- Born: February 24, 1941 Frankfurt, Germany
- Died: June 16, 2012 (aged 71)
- Education: Goethe University of Frankfurt University of Oxford University of Liverpool
- Awards: Guggenheim fellow

= Sabine G. MacCormack =

German-American historian

Sabine MacCormack (1941–2012) was a German-American historian of Late Antiquity and Colonial Latin America.

==Life==
Born Sabine Oswalt in Frankfurt, Germany, in 1941, she grew up seeing the turmoil and violence of World War II. After receiving her Abitur from a Classical Gymnasium, she studied Classical Philology and History at the Goethe University Frankfurt from 1960-1961, but then switched to studying Modern History at the University of Oxford. After graduating from Oxford with her B.A. in 1964, she earned a diploma in archives from the University of Liverpool in 1965 and then worked as a Teaching Fellow in Classics and Legal History at the University of Sydney until 1967. After working at Collins and Sons Publishers for a time, she returned to the University of Oxford to undertake doctoral study in late antiquity at the University of Oxford. She earned her D. Phil. at Oxford in 1974 with a doctoral dissertation on late antique art and panegyric, under the direction of Peter Robert Lamont Brown. After graduation, she worked in the publishing field at Phaedon Press until 1979 (during which time she translated several scholarly works), but then was offered a tenure-track assistant professor position at the University of Texas at Austin in 1980. In 1982 she moved to Stanford University to take up a joint position in the Departments of Classics and History. She then accepted a position as the Alice Freeman Palmer Professor of History and Professor of Classics at the University of Michigan in 1990 and then the position of Mary Ann and Charles R. Walgreen Professor for the Study of Human Understanding at the University of Michigan in 1997. In 2003 she accepted the position of Reverend Theodore Hesburgh Professor of Arts and Letters at the University of Notre Dame.

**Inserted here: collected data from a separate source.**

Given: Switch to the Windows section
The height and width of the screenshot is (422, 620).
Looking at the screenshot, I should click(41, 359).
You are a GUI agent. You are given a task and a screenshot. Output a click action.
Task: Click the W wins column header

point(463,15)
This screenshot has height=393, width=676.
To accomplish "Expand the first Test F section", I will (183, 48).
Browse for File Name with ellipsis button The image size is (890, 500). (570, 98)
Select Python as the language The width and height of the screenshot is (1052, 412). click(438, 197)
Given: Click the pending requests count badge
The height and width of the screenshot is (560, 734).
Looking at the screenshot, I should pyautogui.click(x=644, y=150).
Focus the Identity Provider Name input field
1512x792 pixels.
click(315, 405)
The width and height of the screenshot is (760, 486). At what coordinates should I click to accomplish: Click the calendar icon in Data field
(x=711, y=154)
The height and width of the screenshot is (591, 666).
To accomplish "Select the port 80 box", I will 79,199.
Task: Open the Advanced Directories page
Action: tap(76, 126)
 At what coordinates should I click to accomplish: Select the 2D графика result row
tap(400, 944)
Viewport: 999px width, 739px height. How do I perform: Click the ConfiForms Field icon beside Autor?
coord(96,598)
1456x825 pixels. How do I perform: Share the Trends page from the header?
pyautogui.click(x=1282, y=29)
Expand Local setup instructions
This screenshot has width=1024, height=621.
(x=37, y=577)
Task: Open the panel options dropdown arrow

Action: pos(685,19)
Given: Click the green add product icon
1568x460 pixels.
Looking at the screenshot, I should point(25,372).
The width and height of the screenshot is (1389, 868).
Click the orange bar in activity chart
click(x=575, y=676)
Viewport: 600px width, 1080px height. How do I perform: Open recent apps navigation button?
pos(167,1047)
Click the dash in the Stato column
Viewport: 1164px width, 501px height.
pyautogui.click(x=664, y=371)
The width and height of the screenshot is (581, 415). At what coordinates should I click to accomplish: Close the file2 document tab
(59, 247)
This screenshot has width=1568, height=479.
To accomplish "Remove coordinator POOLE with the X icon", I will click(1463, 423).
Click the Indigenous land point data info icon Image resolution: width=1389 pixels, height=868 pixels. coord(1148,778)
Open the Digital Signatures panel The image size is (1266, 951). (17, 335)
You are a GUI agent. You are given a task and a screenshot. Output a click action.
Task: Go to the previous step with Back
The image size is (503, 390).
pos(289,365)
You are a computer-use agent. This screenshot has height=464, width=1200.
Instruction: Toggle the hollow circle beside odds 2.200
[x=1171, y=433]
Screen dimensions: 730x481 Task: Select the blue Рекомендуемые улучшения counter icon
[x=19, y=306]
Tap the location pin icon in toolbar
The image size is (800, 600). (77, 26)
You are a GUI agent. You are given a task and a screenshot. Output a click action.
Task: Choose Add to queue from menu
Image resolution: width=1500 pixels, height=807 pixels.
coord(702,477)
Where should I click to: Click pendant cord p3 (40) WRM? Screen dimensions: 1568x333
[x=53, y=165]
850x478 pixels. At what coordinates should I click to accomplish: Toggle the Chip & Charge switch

While her scholarship continues to have a great impact, she was also an instructor at both the graduate and undergraduate levels, inspiring many of her students to pursue Late Antiquity as a field of study. A woman of firm opinions, she enjoyed inviting students and colleagues to long salon style evenings at her home to discuss scholarship and politics (whether at Stanford, Ann Arbor, or South Bend).

In addition to her scholarship and teaching, MacCormack was an artist (working in sketching and watercolors).

MacCormack died while gardening at her home on June 16, 2012.

==Scholarly work==
MacCormack was a prolific scholar. She already published a Concise Encyclopedia of Greek and Roman Mythology (Glasgow: William Collins and Sons) under her maiden name Oswalt in 1969. She revised her doctoral dissertation which she published as Art and Ceremony in Late Antiquity (Berkeley and Los Angeles: The University of California Press) in 1981. She then shifted to Colonial Latin American History and published Religion in the Andes: Vision and Imagination in Early Colonial Peru (Princeton: Princeton University Press ) in 1991. She returned to the field of Late Antiquity with her book The Shadows of Poetry: Vergil in the Mind of Augustine (Berkeley and Los Angeles: the University of California Press) in 1998. She then published On the Wings of Time: Rome, the Incas, Spain, and Peru (Princeton: Princeton University Press) in 2007. She was working on at least two books at the time of her death, and also published over 60 articles in scholarly journals and edited volumes.

==Awards==
In addition to the endowed chairs listed above, MacCormack won many major awards for her scholarship. Her book On the Wings of Time earned the James A. Rawley Prize in Atlantic History as well as the John Edwin Fagg Prize for Spanish, Portuguese, and Latin American History from the American Historical Association. She was awarded fellowships at Dumbarton Oaks in Byzantine History and Pre-Columbian Studies, in 1977 and 1987 respectively. In 1997, she was elected to the American Philosophical Society. She was granted a Guggenheim Fellowship in 1999, and was elected a Fellow of the Medieval Academy of America in 2000. MacCormack also earned the Distinguished Achievement Award of the Andrew W. Mellon Foundation's in 2001. She was also elected to the American Academy of Arts and Sciences in 2007.

==Selected publications==
- Sabine Oswalt, Concise Encyclopedia of Greek and Roman Mythology (Glasgow: William Collins and Sons, 1969)
- Sabine MacCormack, Art and Ceremony in Late Antiquity (Berkeley and Los Angeles: The University of California Press, 1981)
- Sabine MacCormack, Religion in the Andes: Vision and Imagination in Early Colonial Peru (Princeton: Princeton University Press, 1991).
- Sabine MacCormack, The Shadows of Poetry: Vergil in the Mind of Augustine (Berkeley and Los Angeles: the University of California Press, 1998).
- Sabine MacCormack, On the Wings of Time: Rome, the Incas, Spain, and Peru (Princeton: Princeton University Press, 2007).